S’il est certain que votre rôle est irremplaçable dans la défense des droits et libertés individuelles et dans la protection des citoyens contre toute atteinte aux libertés, agressions ou manipulations, y compris celles émanant des autorités, notamment policières, nous estimons que vous devez éviter d’apparaître comme vous n’avez en aucun cas à être le bras judiciaire de la police, vous devez être, pour tout citoyen, le bras du droit et des libertés des citoyens que la Constitution de 2014 a consacrés et renforcés.
En vous interpelant aujourd’hui, nous voulons vous rappeler que la Constitution du 26 janvier 2014 consacre dans son article 108 le droit à un procès équitable en disposant : « Toute personne a droit à un procès équitable dans un délai raisonnable. Les justiciables sont égaux devant la justice… ». Consacrer ce droit dans votre pratique quotidienne est de votre responsabilité et de votre devoir.
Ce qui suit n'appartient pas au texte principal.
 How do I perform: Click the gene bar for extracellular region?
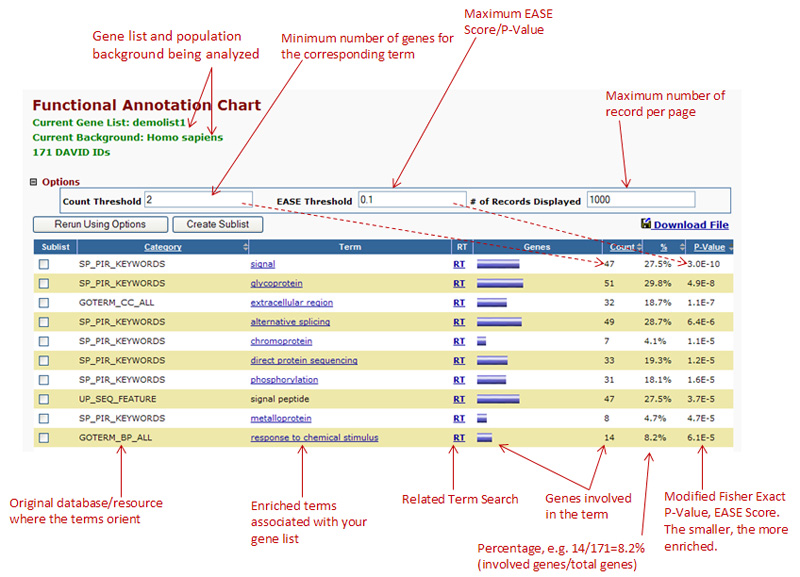pos(491,302)
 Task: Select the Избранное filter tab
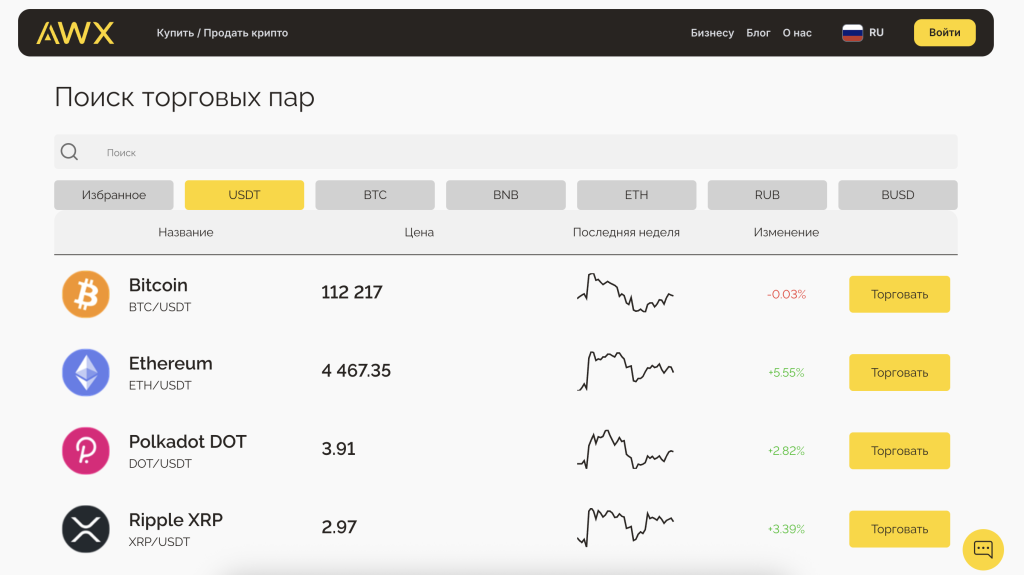tap(114, 195)

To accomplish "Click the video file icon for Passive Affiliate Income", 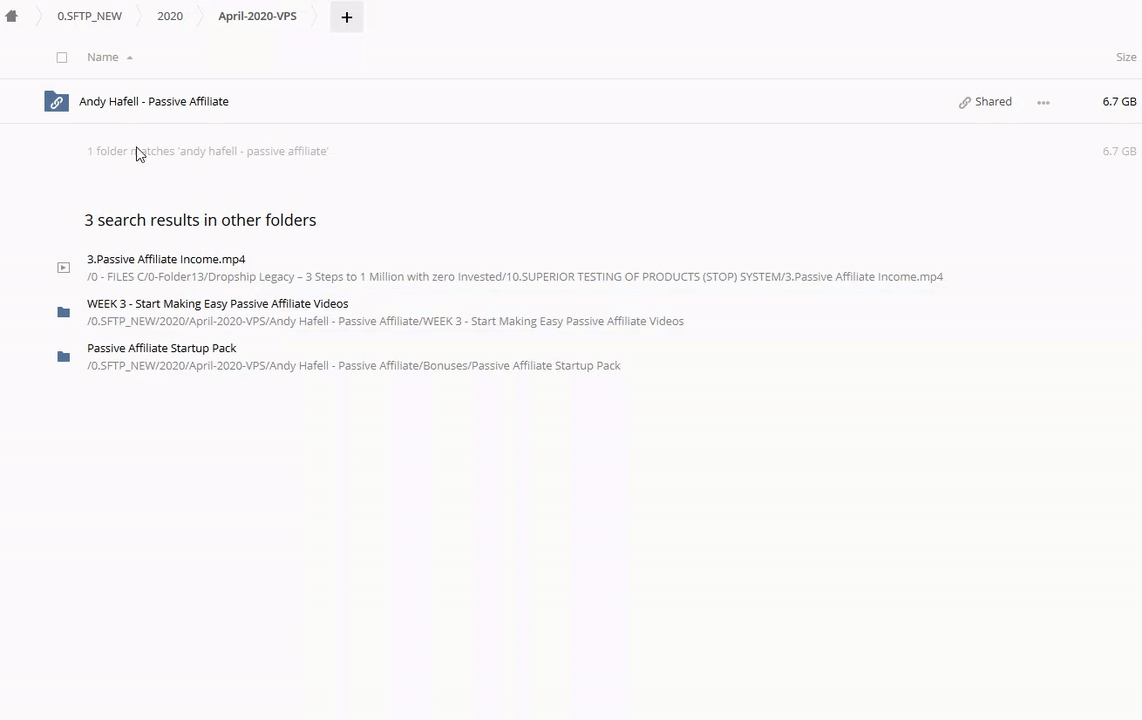I will pyautogui.click(x=63, y=267).
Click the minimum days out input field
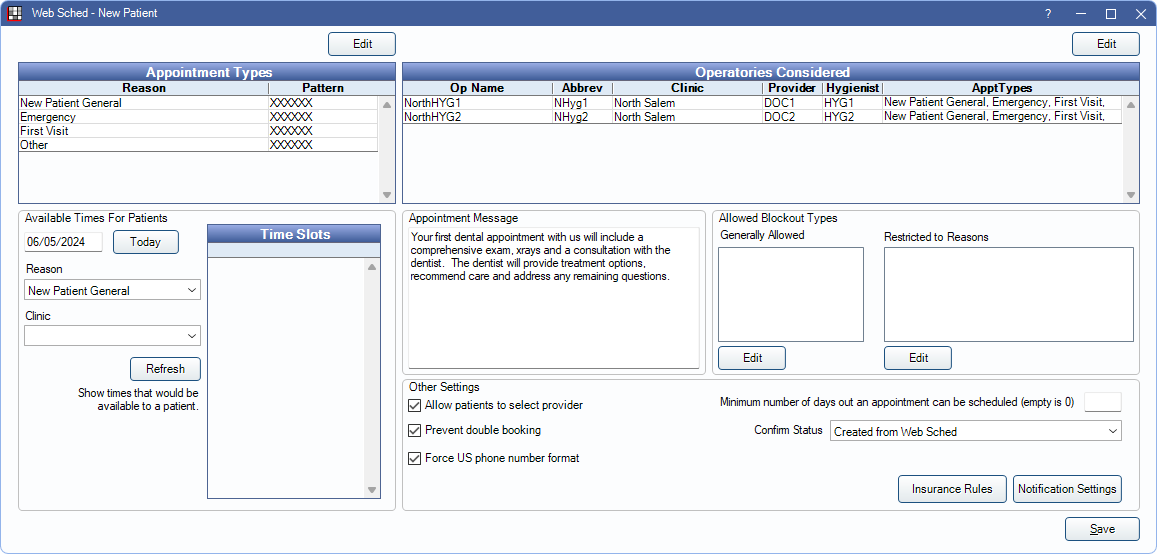Viewport: 1157px width, 554px height. [x=1102, y=402]
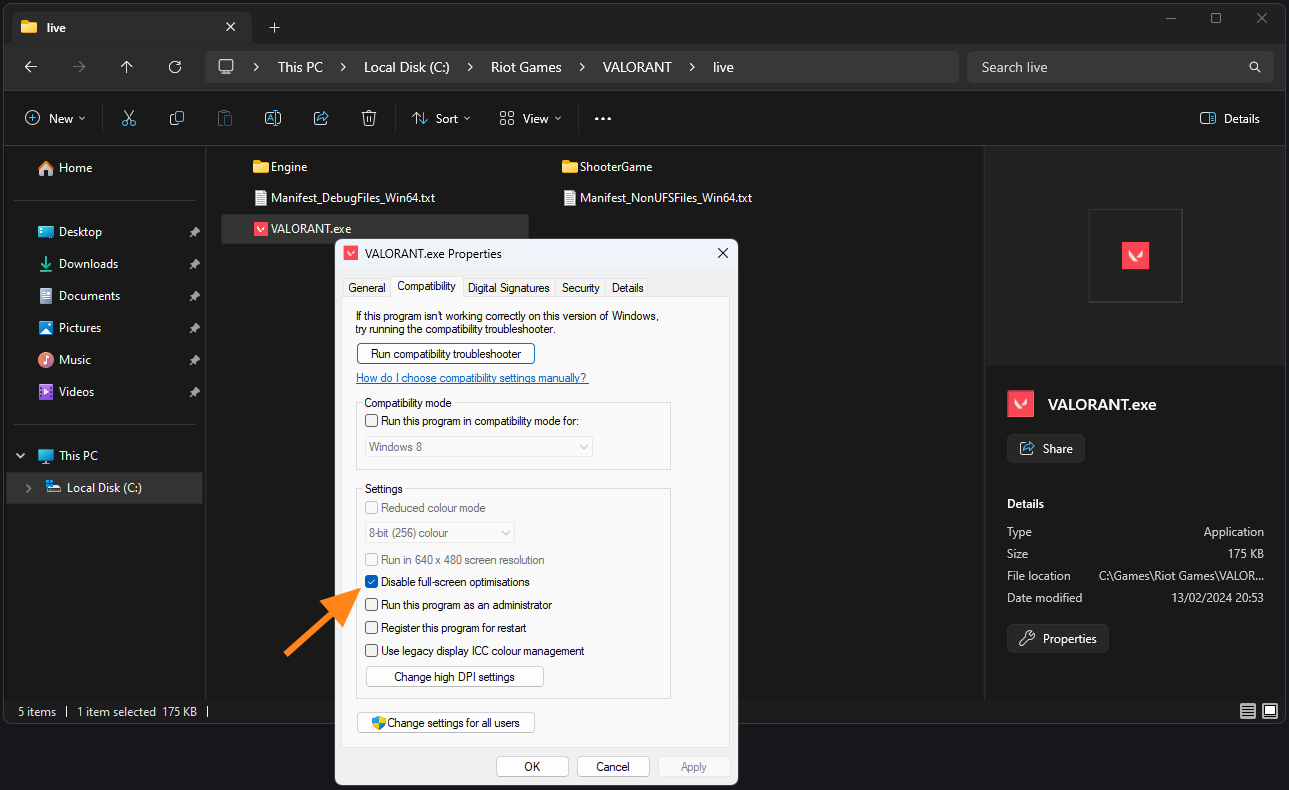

Nous voulons aussi vous rappeler que le rôle des magistrats est de sanctionner au nom de la loi toute violation des libertés et des droits, quel que soit l’auteur de cette violation et que le pouvoir d’appréciation dont vous disposez ne peut être au dessus des lois et de la Constitution. Nous ne voulons, en effet, ni de « gouvernement des juges », ni, – encore moins- de « gouvernement de policiers ». C’est en toute indépendance que vous devez juger, dans la sérénité et loin de tout calcul corporatiste, de tout enjeu politique ou partisan car, dans un état de droit, la justice est indépendante ou elle n’est pas. Dans la République civile et démocratique que nous voulons bâtir, il n’y a pas place pour une Justice partisane. Par-delà la «pénurie persistante des moyens matériels et humains» souvent évoquée, permettez-nous de vous dire que l’indépendance et l’impartialité ne dépendent pas des moyens matériels de la justice. C’est une question de volonté, de courage et de responsabilité.
Nous voulons enfin vous dire, Mesdames et Messieurs les magistrats, que, pour rendre la justice « au nom du peuple tunisien », il faut avoir sa confiance, que cette confiance est sérieusement entamée aujourd’hui et qu’il ne tient qu’à vous de gagner cette confiance. Il y va de l’intérêt suprême du pays et de l’Etat de droit.